[llvm-dev] Rotates, once again

Mon Jul 2 12:50:38 PDT 2018

> On Jul 2, 2018, at 3:41 PM, Krzysztof Parzyszek via llvm-dev <llvm-dev at lists.llvm.org> wrote:
> 
> On 7/2/2018 11:27 AM, Sanjay Patel via llvm-dev wrote:
>> Let's settle on the intrinsic definition(s).
>> 1. There was a suggestion to generalize rotate to a "valign" or "double shift" (that's what x86 means with its poorly worded "double precision shift"). How does that work with vector types? The options are a full vector-size shift or a per-element shift. If it's the full vector, do we still want/need a specialized rotate intrinsic for per-element?
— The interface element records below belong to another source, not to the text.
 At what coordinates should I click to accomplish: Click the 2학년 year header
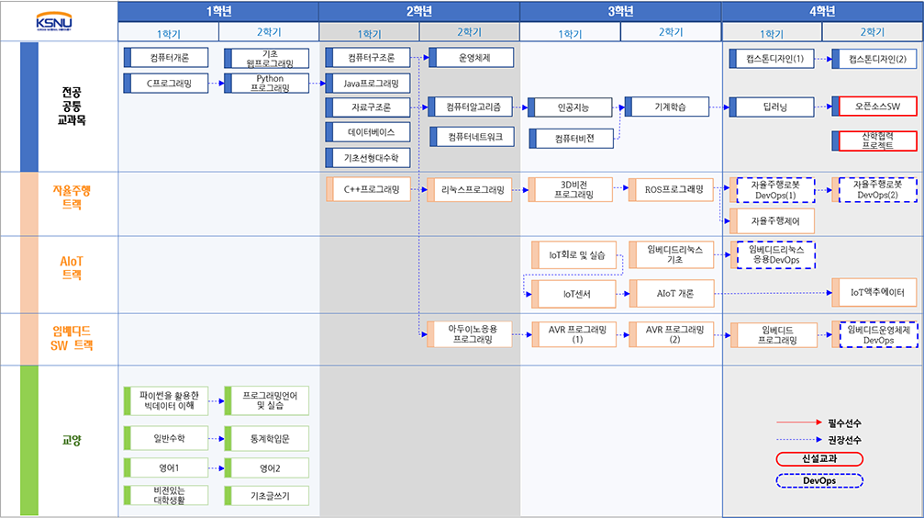click(x=419, y=12)
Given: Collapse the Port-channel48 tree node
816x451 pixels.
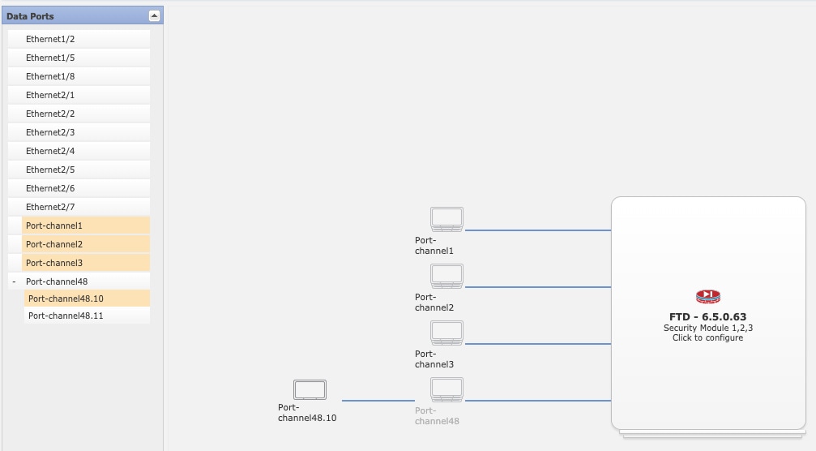Looking at the screenshot, I should point(14,281).
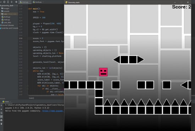Toggle scroll-to-end icon in Run console
Image resolution: width=195 pixels, height=131 pixels.
pos(1,116)
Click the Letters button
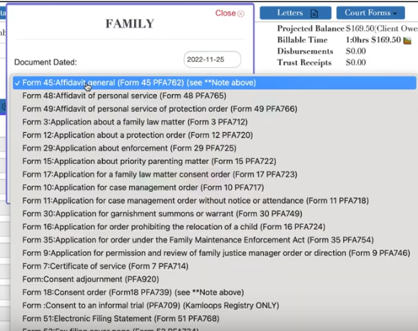Image resolution: width=418 pixels, height=331 pixels. pos(295,13)
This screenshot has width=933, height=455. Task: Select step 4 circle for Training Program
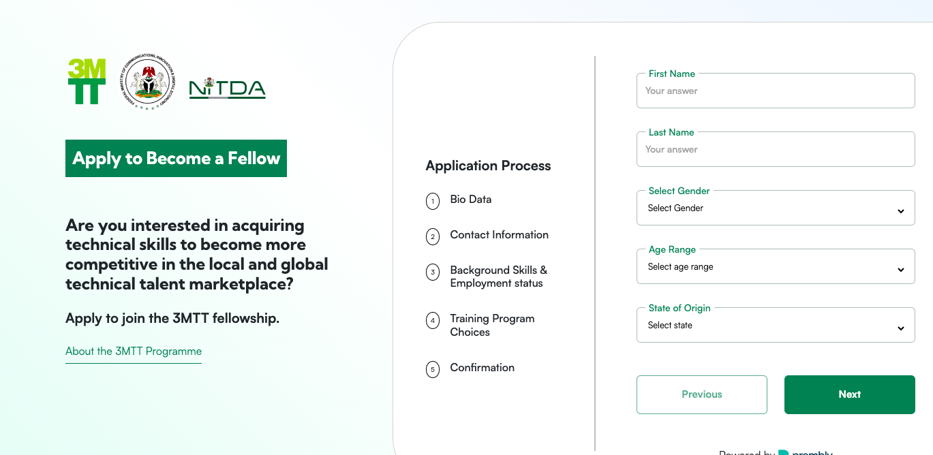point(433,320)
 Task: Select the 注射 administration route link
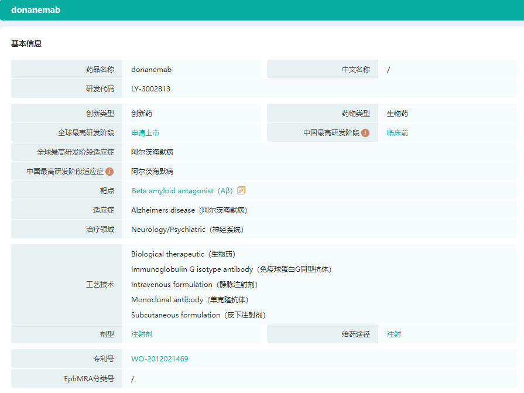coord(394,334)
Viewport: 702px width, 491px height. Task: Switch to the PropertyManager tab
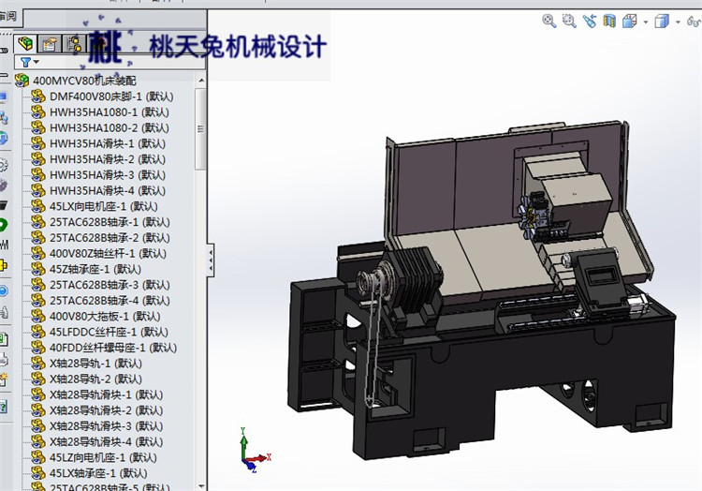pyautogui.click(x=50, y=43)
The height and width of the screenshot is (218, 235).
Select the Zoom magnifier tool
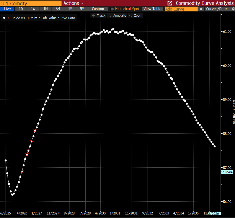click(135, 15)
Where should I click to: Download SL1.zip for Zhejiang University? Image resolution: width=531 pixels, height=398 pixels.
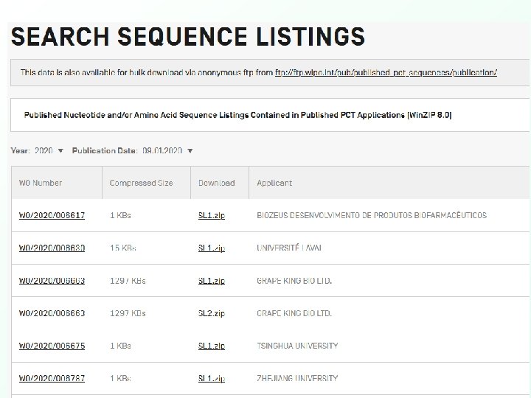pyautogui.click(x=212, y=378)
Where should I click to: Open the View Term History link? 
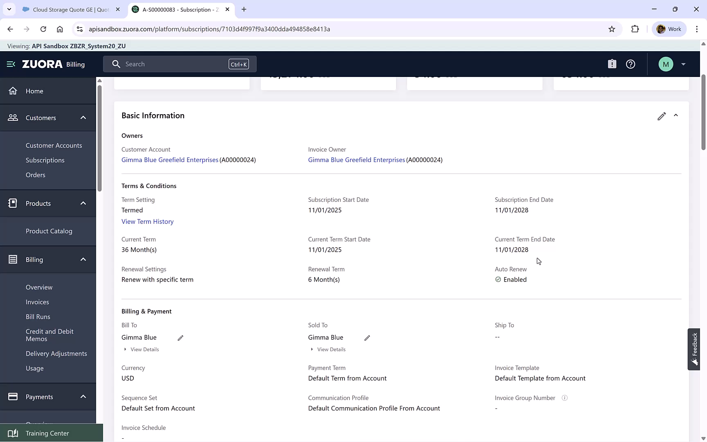147,221
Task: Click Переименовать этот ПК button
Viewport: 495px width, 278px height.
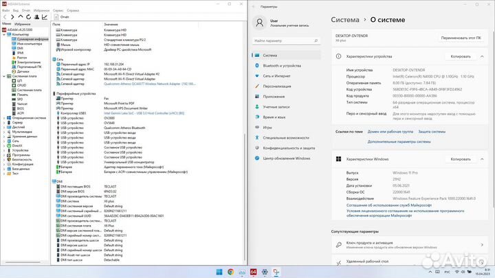Action: (x=463, y=38)
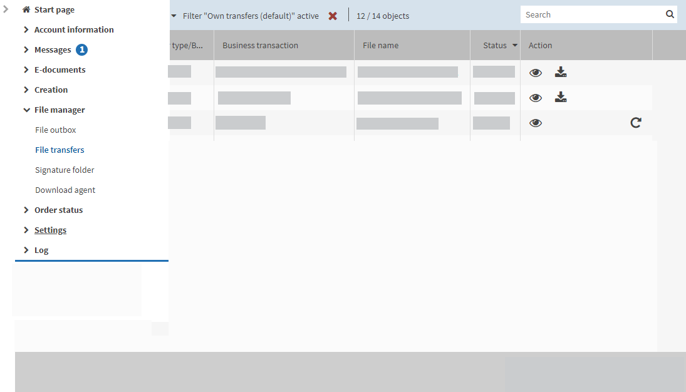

If it's per-element, do we still want/need the other form for a full vector?
> 
> The scalar rotate moves bits and such an operation doesn't make much sense for moving data across lanes in vectors. I voted for the valign variant originally, but I think that a per-element rotate would be the natural vector version of the scalar operation.
> 
> It could still be doing the "double shift", since it's more general, it just shouldn't be called valign. A per-byte cross-lane vector rotate (an actual vector valign) can be implemented using shuffle, so I don’t think that an intrinsic for that is necessary.

Agreed. The per-element definition is the correct one.

– Steve